Voya Financial Advisors will pay a total of $22.9 million to settle charges that it allegedly failed to disclose 12b-1 fees charged to clients, according to a Securities and Exchange Commission order.
The firm also allegedly made misleading statements regarding investment advice it provided to clients about mutual funds, illiquid alternative investments and cash sweep vehicles, the SEC said Monday.
The firm’s violations of antifraud provisions and the compliance rule of the Investment Advisers Act of 1940 occurred from January 2013 until December 2018, the regulator claimed.
Voya also agreed to a cease-and-desist order, to be censured, and to comply with certain undertakings, including the retention of an independent compliance consultant and to return funds to affected investors, according to the SEC.

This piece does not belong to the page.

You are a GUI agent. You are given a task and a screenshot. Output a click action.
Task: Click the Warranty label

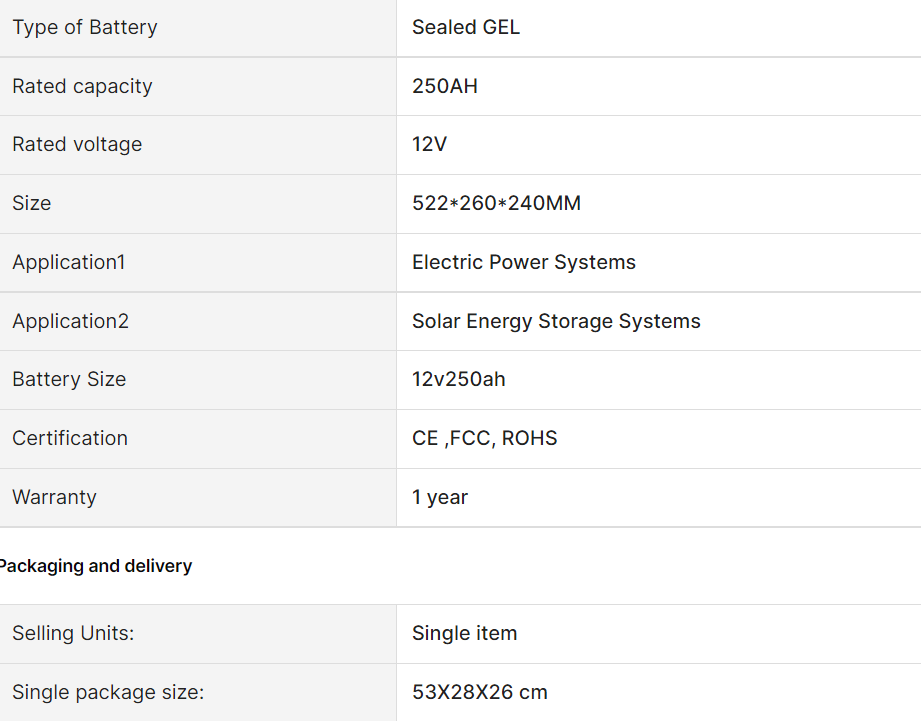pyautogui.click(x=54, y=498)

This development came on the heels of news that Transamerica Financial Advisors, another insurer-owned advisory firm like Voya, recently agreed to pay $8.8 million in restitution and fines to settle claims that it failed to provide adequate supervision of registered representatives in connection with the sale of variable annuities, mutual funds and 529 plans, according to the Financial Industry Regulatory Authority.
Without admitting or denying the findings, Voya will disgorge $11.5 million plus prejudgment interest of $2.4 million and will also pay a civil penalty of $9 million, the SEC said.